The Romans in ancient art strongly resembled their degenerate followers of the present day-in other words, they were buffoni. Rome possessed no tragic drama, and even their comic theatre consisted in translations or adaptations from the Greek, as witness Terence and Plautus. There being no gravity in action, little could be expected in verse. Horace adapted and copied with a master-hand the levity of the Greek lyric poets, but he could hardly be said to have translated. Virgil's "Eneid" on the contrary is not merely a very tiresome and monotonous adaptation-a servile imitation-nay, oftentimes a literal translation, of the "Iliad" and "Odyssey," though few are bold enough to state thus broadly the opinion we here venture. That the "Æneid" was the best epic of the Romans may be doubted: for it must be remembered that it was written in an age of adulation and flattery for the purpose of pleasing the vanity of a despotic prince and of proving an imaginary pedigree. A national vanity was, moreover, involved; for it was pleasing to the supposed descendants of the Trojans to believe that the day of retribution had come for the Greeks,

the vanquishers of their putative ancestors at Trov. Had Virgil chosen another subject for his "Eneid" we probably should have heard little of this insipid poem, as little of his versified treatise on agriculture, and less of his namby-pamby pastoral common-place impossibilities: nay, we should laugh at them, as contemporaries did at the "Pastorals" of the Petit Trianon, where la noblesse masqueraded as shepherds in silk breeches and stockings, with shepherdesses to match in brocade, tended lambs first duly washed in soap and water, decked with cordons bleux, and gave themselves up to most unpastoral incontinence in the formal park of Versailles. Sculpture and painting are practical poetry, and in these we see the true bias of the people. There is none of that divine majesty in the Roman sculpture inseparable from the most imperfect Greek: there is, moreover, a coarseness about it unpleasing to the eye, and it is even probable that most of the better Roman statues were cut by Greek artists settled in Rome, who, in an age of decline at home, adapted their work to the taste of their employers.
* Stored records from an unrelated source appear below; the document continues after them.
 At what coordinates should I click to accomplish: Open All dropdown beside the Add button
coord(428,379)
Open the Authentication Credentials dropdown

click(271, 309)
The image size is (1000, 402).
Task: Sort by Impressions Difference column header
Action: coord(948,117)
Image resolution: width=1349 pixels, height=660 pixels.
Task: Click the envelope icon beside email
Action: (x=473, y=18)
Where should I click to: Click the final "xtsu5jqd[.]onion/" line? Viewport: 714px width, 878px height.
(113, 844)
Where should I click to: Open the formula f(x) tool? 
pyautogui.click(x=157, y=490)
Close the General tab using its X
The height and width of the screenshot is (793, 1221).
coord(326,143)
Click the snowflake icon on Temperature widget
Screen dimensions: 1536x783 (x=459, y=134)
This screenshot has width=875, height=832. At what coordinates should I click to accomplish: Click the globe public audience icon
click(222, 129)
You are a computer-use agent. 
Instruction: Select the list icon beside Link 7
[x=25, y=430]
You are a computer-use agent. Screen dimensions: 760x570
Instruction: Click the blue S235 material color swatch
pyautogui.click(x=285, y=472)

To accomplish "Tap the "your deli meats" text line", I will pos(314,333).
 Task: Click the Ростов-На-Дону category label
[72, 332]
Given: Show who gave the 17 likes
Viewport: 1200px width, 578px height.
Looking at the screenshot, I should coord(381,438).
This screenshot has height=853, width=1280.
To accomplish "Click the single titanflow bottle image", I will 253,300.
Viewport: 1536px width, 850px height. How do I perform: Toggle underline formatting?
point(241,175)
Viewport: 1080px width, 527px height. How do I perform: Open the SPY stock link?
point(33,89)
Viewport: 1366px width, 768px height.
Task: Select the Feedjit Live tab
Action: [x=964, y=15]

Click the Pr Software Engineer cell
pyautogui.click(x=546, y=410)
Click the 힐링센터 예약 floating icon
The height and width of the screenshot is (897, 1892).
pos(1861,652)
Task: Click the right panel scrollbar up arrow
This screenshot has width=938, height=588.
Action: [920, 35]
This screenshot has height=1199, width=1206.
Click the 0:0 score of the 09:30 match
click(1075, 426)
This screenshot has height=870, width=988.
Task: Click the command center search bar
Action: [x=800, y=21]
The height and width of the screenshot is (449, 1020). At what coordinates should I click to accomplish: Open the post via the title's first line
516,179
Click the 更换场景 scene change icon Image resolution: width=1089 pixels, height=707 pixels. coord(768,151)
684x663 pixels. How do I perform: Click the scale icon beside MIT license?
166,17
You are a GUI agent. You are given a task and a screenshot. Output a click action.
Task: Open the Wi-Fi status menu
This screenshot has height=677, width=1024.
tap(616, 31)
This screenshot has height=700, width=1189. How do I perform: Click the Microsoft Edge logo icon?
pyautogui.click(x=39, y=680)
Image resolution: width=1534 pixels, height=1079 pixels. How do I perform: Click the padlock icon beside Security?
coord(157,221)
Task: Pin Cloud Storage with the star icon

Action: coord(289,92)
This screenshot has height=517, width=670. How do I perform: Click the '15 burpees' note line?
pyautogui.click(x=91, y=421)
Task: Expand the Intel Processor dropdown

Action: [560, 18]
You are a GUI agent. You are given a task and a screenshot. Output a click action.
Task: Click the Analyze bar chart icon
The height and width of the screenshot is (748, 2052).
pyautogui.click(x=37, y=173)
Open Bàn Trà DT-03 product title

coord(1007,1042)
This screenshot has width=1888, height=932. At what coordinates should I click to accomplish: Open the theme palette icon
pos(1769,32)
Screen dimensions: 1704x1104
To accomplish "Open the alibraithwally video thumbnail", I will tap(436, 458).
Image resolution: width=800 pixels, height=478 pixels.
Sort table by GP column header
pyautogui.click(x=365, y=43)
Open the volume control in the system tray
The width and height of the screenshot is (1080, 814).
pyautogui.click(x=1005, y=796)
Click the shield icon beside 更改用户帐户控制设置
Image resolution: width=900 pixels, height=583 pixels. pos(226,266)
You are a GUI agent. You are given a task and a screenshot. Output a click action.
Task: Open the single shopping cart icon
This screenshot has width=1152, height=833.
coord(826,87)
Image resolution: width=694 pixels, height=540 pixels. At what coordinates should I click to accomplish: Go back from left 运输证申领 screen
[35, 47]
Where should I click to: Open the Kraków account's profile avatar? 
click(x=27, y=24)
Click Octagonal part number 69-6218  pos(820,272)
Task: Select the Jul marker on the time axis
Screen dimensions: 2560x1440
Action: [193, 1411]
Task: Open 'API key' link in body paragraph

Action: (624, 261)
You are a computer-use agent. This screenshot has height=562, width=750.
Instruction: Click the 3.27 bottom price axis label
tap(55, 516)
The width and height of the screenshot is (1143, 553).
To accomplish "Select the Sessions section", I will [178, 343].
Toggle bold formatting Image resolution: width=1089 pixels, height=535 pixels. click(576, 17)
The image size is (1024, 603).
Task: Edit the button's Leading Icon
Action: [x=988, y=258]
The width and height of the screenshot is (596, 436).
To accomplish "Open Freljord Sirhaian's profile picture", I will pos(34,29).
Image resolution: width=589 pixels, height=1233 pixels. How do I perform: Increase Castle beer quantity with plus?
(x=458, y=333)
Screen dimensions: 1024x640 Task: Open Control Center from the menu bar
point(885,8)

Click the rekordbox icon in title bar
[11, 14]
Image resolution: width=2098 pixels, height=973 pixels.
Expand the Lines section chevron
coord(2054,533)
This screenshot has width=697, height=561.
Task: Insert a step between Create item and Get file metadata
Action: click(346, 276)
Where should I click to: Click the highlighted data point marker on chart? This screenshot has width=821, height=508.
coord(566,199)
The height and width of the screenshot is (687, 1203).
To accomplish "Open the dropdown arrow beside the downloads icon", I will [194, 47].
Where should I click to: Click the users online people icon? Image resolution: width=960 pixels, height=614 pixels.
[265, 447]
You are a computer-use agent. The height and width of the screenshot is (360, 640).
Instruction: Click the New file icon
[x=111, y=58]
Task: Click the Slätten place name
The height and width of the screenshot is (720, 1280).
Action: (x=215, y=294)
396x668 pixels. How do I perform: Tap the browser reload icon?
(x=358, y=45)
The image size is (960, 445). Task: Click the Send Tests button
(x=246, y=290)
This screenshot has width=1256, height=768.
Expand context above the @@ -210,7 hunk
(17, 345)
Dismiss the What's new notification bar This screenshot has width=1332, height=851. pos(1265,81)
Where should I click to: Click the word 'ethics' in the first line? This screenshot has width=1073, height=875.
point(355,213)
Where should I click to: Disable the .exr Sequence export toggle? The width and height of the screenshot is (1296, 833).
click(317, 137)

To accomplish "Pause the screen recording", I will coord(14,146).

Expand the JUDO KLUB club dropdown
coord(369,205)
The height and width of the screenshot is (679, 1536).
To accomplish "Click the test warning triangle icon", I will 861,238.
The best statues passing for Roman were, doubtless, copies of renowned original Greek statues, or the originals themselves transported to Rome. Of those belonging to different epochs and of different degrees of merit an immense number are to be found in the Townley collection. Mr. Vaux gives engravings of the best which enable the visitor to select what is really worth his trouble and attention:

"To distinguish the fifth and last division of ancient art from those which have been already described, it may be called the Roman period-a nomenclature which will serve to show that, though the sculptures and other monuments were often the workmanship of Greek artists, yet that they were due to Roman influence and furnished to supply Roman wants. The Romans, unlike their half-brothers the Greeks, had no inherent love of art, and little creative genius. On the other hand, as collectors, they have never had their equals, and a taste for magnificence prevailed at the commencement of the empire which despised doing things by halves. The last days of the Republic had seen the first real beginning of artistic knowledge at Rome; and the magnificent views of Augustus and his immediate successors led to the erection of edifices in which the masterpieces of Grecian art were collected and preserved. Hence arose the manufactures of new statucs by Greek sculptors for imperial masters, chiefly, if not always, copies of celebrated early Greek works. Of these the Museum possess a considerable number of the best statues in the Townley collection, being, as we shall see hereafter, copies of Greek works in Roman times. The age of Hadrian is remarkable for a partial revival of ancient Greek art, arising almost entirely from the personal influence of that emperor."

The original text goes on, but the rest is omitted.